Joe Costello’s ‘day job’ running MCAD and PLM company think3 has also given him some insight into the realities of design for manufacturing (DFM) among industries that are supposedly more advanced in its deployment than semiconductors.

“And the truth is that it’s kind of there. But there is also much less of it there than you would imagine. They do a better job of talking the game than delivering,” he says.

“Sure, the guys at the pinnacle – the guys the stories get written about – they can show you some very complex, very slick systems. And the assumption then is that everybody else is doing this kind of stuff. In fact, the vast majority do bupkis.

“However, when it comes to electronics, I think adoption could be much broader and much faster. In the semiconductor world the cost of manufacturing mistakes is real pain. And when the cost rises high enough and the pain rises high enough, things happen.

“People ask me about where to invest and for electronics, DFM is one area I’d look at. Just don’t get caught by what the other guys claim they’ve done.”

To push the envelope further, Costello argues for broadening the vision in terms of how the business addresses what is now under way.

“We are entering another round of phenomenal excitement in consumer electronics and in digital media and entertainment.
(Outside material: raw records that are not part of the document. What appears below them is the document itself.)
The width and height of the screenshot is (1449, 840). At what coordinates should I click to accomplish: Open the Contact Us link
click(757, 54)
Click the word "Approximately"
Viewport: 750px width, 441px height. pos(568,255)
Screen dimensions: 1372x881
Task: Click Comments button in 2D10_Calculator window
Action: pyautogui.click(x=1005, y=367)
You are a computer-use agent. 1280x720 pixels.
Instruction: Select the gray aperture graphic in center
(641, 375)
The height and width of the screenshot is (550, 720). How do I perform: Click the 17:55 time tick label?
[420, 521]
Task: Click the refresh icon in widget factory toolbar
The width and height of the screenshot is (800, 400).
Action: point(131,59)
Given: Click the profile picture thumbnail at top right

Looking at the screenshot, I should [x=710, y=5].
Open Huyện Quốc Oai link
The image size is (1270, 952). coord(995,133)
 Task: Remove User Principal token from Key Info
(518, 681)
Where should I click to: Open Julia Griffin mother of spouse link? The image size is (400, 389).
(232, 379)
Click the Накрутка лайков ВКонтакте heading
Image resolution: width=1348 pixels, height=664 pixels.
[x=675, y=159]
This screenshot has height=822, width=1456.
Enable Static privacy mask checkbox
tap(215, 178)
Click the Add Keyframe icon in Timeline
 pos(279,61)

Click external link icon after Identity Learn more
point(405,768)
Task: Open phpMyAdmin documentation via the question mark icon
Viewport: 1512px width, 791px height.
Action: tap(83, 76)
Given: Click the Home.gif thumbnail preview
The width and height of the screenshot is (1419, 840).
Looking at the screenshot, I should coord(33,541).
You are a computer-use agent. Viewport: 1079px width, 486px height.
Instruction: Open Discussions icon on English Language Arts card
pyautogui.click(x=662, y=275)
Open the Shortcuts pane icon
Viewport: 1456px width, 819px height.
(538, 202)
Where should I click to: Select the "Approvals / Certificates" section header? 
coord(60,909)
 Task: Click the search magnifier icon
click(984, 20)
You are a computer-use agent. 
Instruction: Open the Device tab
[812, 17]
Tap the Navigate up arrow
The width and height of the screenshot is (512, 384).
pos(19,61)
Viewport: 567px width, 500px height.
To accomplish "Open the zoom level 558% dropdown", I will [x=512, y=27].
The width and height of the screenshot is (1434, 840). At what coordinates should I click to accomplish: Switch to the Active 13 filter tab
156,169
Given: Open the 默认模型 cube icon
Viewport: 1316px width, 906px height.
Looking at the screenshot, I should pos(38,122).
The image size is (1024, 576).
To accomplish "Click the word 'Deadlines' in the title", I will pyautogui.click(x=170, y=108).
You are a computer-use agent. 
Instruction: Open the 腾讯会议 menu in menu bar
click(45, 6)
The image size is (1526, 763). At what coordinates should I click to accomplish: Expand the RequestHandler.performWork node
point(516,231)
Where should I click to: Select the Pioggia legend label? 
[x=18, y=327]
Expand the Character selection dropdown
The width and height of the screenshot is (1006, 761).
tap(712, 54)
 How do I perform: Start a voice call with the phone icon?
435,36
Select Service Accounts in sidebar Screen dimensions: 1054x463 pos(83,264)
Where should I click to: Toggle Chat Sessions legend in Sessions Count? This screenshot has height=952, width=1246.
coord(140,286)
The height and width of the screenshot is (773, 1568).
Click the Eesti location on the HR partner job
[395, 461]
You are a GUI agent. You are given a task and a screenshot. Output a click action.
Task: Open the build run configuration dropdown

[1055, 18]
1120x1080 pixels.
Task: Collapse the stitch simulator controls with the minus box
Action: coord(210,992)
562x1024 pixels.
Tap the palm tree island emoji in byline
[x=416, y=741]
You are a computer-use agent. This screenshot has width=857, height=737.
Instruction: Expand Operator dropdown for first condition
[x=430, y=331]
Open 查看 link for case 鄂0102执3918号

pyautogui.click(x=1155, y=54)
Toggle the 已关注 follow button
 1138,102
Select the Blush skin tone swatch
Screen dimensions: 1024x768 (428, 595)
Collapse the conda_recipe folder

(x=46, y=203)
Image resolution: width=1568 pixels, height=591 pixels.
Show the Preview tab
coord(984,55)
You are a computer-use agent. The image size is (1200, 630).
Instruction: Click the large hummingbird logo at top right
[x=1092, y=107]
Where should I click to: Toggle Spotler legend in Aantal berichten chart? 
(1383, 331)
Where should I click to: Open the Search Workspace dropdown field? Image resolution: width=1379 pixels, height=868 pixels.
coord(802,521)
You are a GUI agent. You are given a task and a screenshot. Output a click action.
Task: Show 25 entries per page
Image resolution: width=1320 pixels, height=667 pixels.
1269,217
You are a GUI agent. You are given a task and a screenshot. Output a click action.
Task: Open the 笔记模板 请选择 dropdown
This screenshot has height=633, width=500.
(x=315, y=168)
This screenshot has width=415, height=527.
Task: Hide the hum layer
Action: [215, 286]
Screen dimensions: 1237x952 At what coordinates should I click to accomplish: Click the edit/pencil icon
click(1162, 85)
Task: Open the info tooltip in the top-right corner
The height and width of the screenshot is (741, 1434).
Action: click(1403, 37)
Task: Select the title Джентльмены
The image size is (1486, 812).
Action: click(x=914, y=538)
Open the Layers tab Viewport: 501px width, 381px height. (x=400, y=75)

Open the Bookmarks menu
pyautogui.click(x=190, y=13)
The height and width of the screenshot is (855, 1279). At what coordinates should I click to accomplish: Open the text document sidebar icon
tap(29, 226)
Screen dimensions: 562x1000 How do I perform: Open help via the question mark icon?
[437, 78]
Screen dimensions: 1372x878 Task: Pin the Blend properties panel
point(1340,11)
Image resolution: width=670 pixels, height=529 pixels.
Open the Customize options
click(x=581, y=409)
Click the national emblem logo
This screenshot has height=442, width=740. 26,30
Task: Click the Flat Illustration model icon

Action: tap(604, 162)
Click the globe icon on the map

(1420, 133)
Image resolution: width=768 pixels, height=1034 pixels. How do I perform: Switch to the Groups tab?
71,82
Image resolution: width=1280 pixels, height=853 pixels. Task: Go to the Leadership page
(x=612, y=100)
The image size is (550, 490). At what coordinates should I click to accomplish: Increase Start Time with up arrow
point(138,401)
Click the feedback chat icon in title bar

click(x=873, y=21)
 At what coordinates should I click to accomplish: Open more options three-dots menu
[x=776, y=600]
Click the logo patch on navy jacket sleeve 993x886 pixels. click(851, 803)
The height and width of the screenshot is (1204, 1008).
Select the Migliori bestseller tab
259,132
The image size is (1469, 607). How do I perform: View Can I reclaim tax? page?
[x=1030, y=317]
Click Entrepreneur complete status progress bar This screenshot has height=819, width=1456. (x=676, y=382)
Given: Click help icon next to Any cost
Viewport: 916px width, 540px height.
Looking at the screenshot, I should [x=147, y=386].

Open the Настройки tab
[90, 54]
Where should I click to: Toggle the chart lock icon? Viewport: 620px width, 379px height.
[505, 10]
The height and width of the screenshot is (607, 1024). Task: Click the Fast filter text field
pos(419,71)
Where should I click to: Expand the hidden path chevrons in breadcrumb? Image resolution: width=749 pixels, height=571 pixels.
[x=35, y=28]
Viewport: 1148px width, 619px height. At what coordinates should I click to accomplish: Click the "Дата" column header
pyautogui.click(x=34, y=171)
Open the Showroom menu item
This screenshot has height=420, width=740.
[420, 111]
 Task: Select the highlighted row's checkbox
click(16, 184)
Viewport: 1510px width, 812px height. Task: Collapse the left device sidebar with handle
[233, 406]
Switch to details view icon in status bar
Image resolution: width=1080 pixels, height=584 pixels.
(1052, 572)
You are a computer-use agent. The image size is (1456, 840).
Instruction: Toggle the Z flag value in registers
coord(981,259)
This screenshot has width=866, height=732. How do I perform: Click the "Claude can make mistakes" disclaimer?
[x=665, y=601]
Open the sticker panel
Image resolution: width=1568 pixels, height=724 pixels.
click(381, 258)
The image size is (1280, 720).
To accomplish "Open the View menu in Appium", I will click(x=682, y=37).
And the one thing it’s telling us is that all these phrases we’re trying to tie things down with – well, they don’t work any more,” he says.

“What does ‘consumer electronics’ say to you? Boxes – DVDs, set-top boxes, TVs. But what we’re really dealing with now, what’s changing things, is the package of the devices and the infrastructure, the whole delivery element.”

This more holistic view also tunes in to the direct experience Costello is getting right now of consumer electronics (paucities in the definition notwithstanding).

His most high profile role since leaving Cadence has been as chairman and CEO of think3, a product life-cycle management (PLM) and manufacturing CAD (MCAD) company. However, through the incubator in which he invests, BravoBrava, Costello is about to go into heavy promotion for a spin-out that has been under his wing since before the turn of the century.

Orb Networks is a web-based access system for a user’s TV, music, files and yet more besides. The venture evolved out of Costello’s interest in the marriage between education and technology after leaving Cadence. That initially led him to Knowledge Universe and later into a broad interest in start-ups. It was at this point that he hired a group of researchers from the Stanford spin-out SRI to work for BravoBrava.

“They were looking at a number of education ideas and one of those areas involved how to use interactive TV. One of the deals I had with the SRI people was that they could spend 20% of their time on their own stuff and, as a result of that and through this TV strand, we emerged with this architecture that allows hardware, software and network-based applications to play together and communicate transparently,” he explains.

“At first – and this goes back to 2000 – it was difficult to see who to sell this to. We needed to flesh it out and to flesh it out. And we had a market that was on this four-year hiatus.”

Things have changed. Devices such as the TiVo HDD recorder and the Sling Box, which distributes users’ personal TV over broadband, are now seen as hot consumer items.

“We have a means that allows you to have access to and control over any of your digital content, wherever in the world you also have access to a web browser. And that’s all you need beyond the connection and the software,” says Costello. “And over the next year or so, you’ll be hearing a lot about Orb. It is going to take up more of my time as well.

 “We are now getting the interest and putting together the partners for the technology,” he says. “It is basically the time to start going to market.”

So, check that final box. Costello finds himself in a position of having both EDA and consumer electronics in his arsenal. And he’s putting his money where his mouth is.